Top critical review
Reviewed in Australia on 23 November 2020
I read 'Finding Freedom' and Lady Colin Campbell's book which is far better, but I thought a writer of Mr Lacey's calibre would bring (a) more insider information and (b) more gravitas to the subject than others. While I suppose he deserves some credit for jumping from gravitas to a gossipy, tabloid, nudge-nudge-wink-wink style to accommodate what he imagines current readers to be, I didn't enjoy it, and felt the book had been written in a hurry.
Like others, I ran into inaccuracies and re-hashes of what's already known, with what might have been the saving grace of bringing a different perspective to what is known: how the problems for these brothers of their parents' marriage cast a long shadow over the future. But there's another perspective Mr Lacey failed to note: 'No speaks' and rifts abound in the families of both Harry and Meghan. Diana was not speaking to her brother or mother when she died, and fell out with her sister Jane over her collaboration with Andrew Morton. Charles is known not to get on particularly well with his brothers. And if we're to speak of dysfunctional families, the Markles provide plenty of material too and plenty of current rifts.
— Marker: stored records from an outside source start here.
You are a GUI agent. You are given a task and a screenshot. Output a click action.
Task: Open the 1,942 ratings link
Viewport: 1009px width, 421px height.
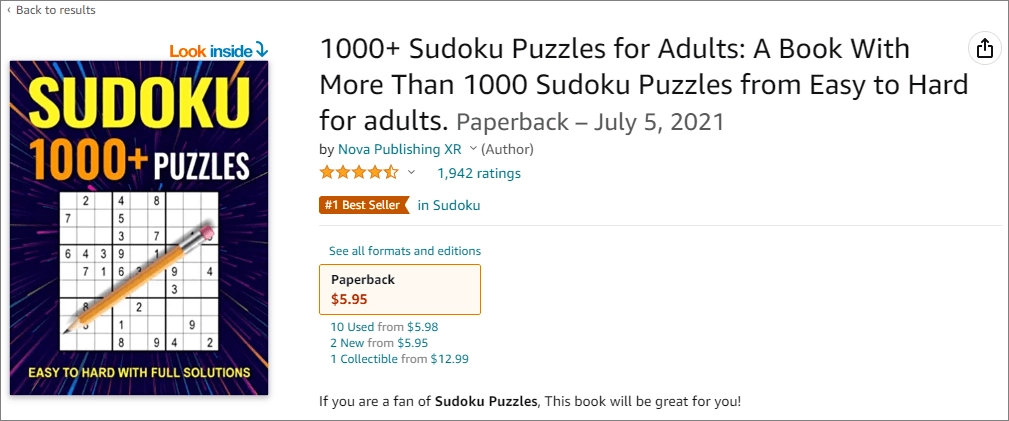[478, 173]
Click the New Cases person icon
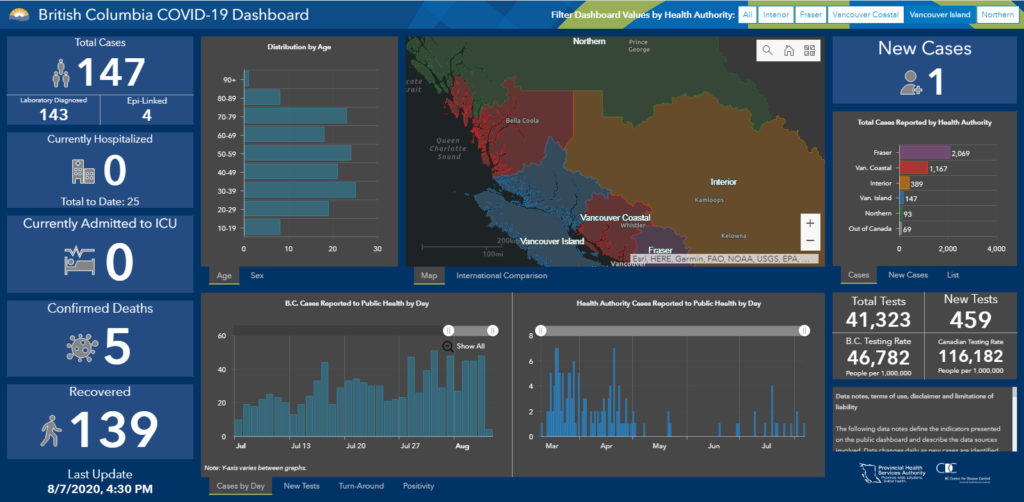 click(x=910, y=84)
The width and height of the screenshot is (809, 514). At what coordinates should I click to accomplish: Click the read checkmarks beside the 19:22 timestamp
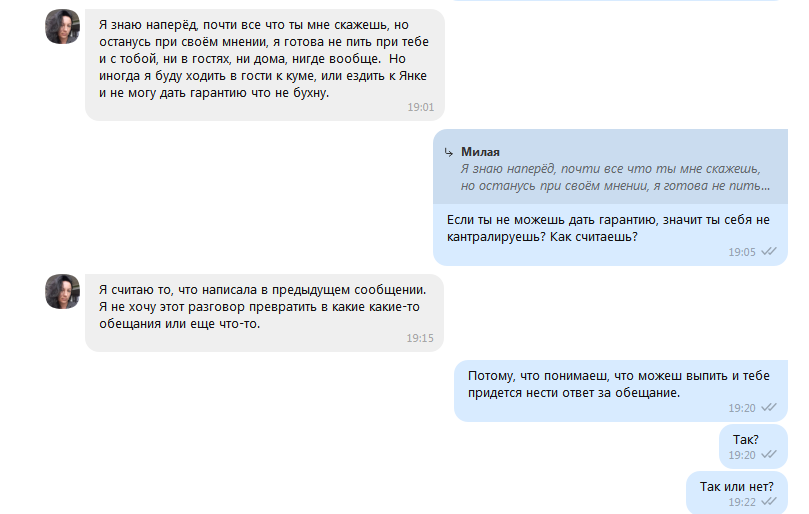pyautogui.click(x=769, y=501)
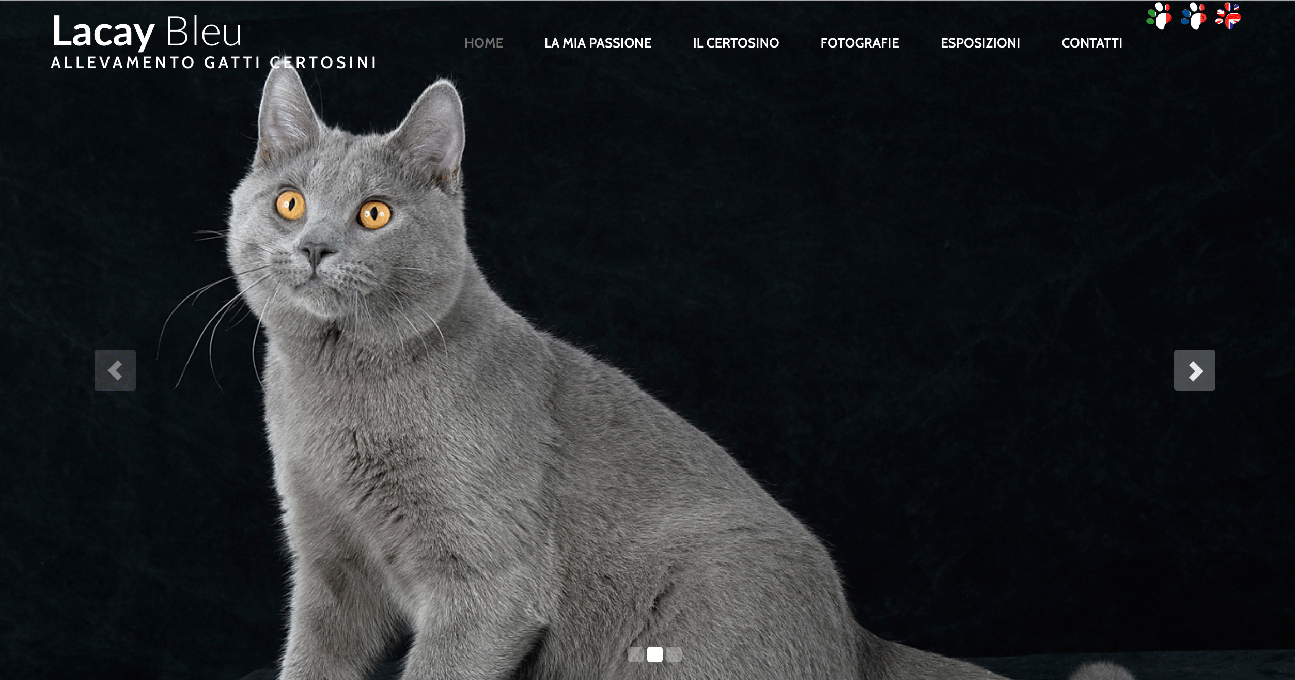Click the Lacay Bleu logo title
Viewport: 1295px width, 680px height.
tap(147, 32)
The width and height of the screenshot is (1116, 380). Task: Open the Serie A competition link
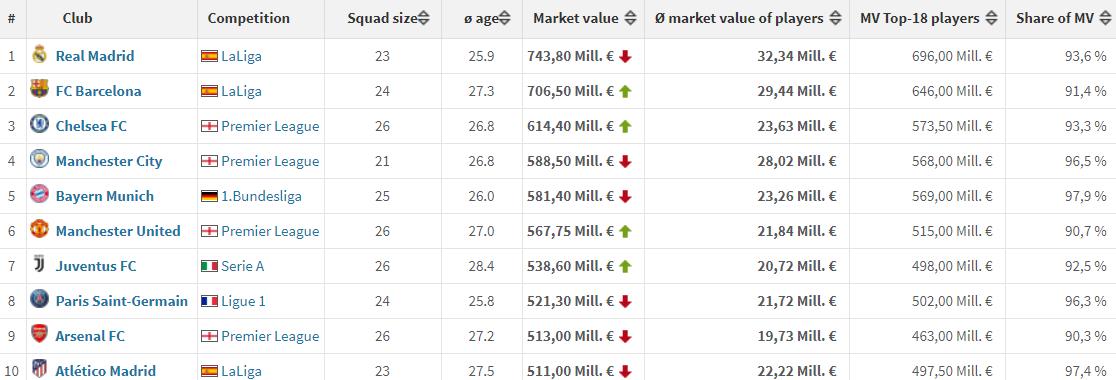(x=243, y=266)
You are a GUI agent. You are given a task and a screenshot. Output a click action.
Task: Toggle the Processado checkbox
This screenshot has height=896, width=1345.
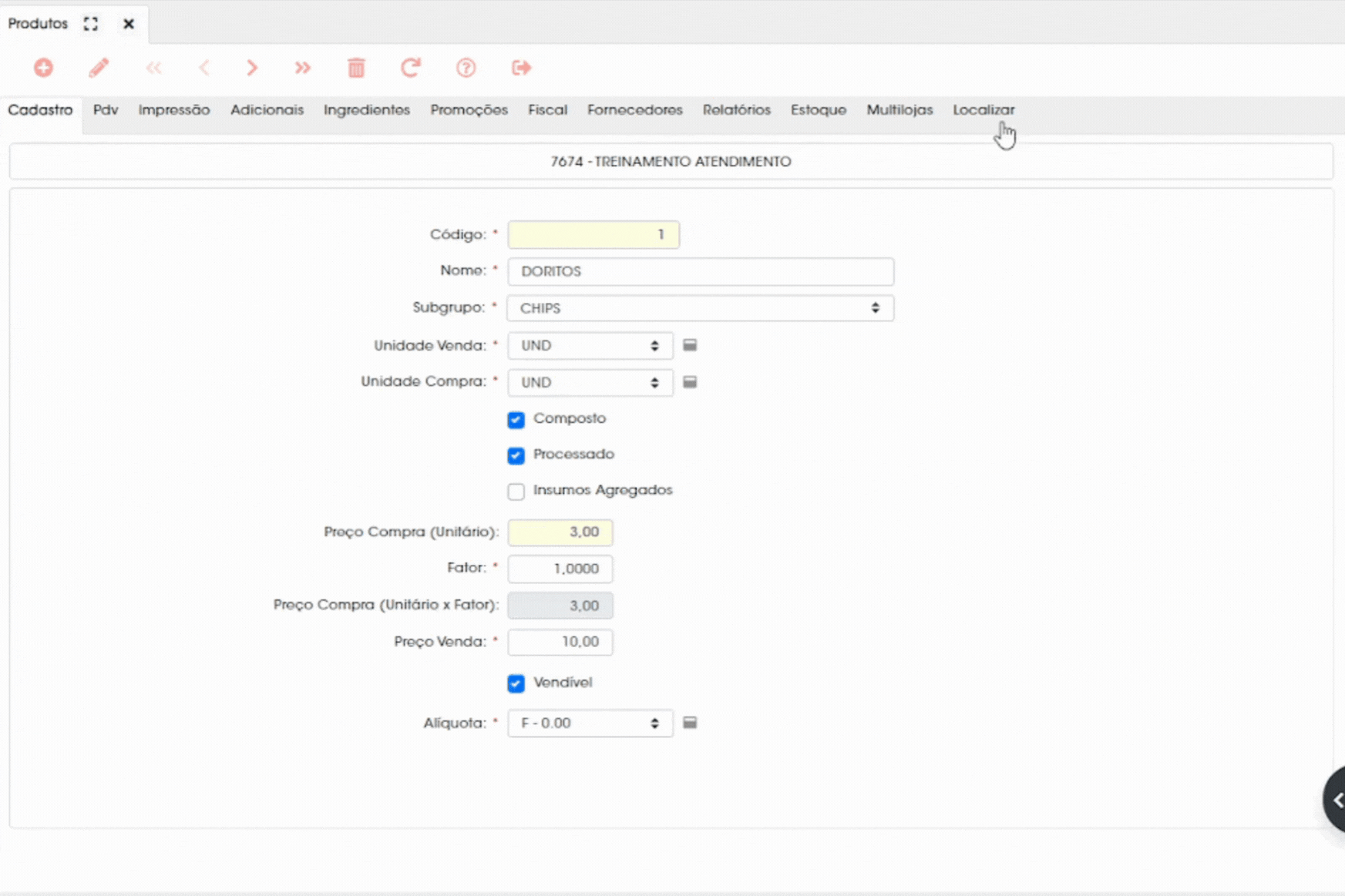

I also found it stunning that the author had forty-nine fits over the secrecy--in my view, the privacy--of Archie's birth and christening. Does he seriously imagine that in the event of the death of both his parents, Archie's guidance would not immediately be taken over by the Royal Family? I can't think of one instance where the godparents of any Royal child has played any significant part in their upbringing. Look over all the past formal photos of Royal christenings: do any of them, including those of William and Harry, show and name the array of godparents? No--it's a family occasion above all. And Mr Lacey is apparently unaware that the current trend for modern parents is to take some quiet bonding time with their new baby before allowing visitors to flock in. Even William and Catherine, while going for the very new 'tradition' of showing off the newest baby outside the hospital have quickly whisked themselves and baby off to complete privacy. 'Warming pan plots' are completely out of place here.
The claim that the rift between the brothers is as serious as the Abdication is nonsense. That was one instance in which the rift between 'the spare' and the ex-King was never healed, but it had more to do with money and the Duke of Windsor's dubious loyalties in war, and the reported rudeness of the pair towards and about family members at home. Would there really have been the same fuss about Princess Margaret dropping her title to go off and live in France with the divorced Peter Townsend who had at least accrued some honour in war?
I do agree with the author that the Royals have never known what to do with or about their 'spares,' though King George VI, as Duke of York, was certainly thankful to live out of the spotlight and appalled to be forced into it. Others have not been 'allowed' to compete with the pushed popularity of the heir of the moment when so much use could be made of their other talents.
My personal opinion of Harry's withdrawal from Royal status is that he made the only sane decision to save himself from the family and the knee-jerking adulation towards it, along with intrusions of privacy. However, I leave that one to Royalists and republicans to fight out.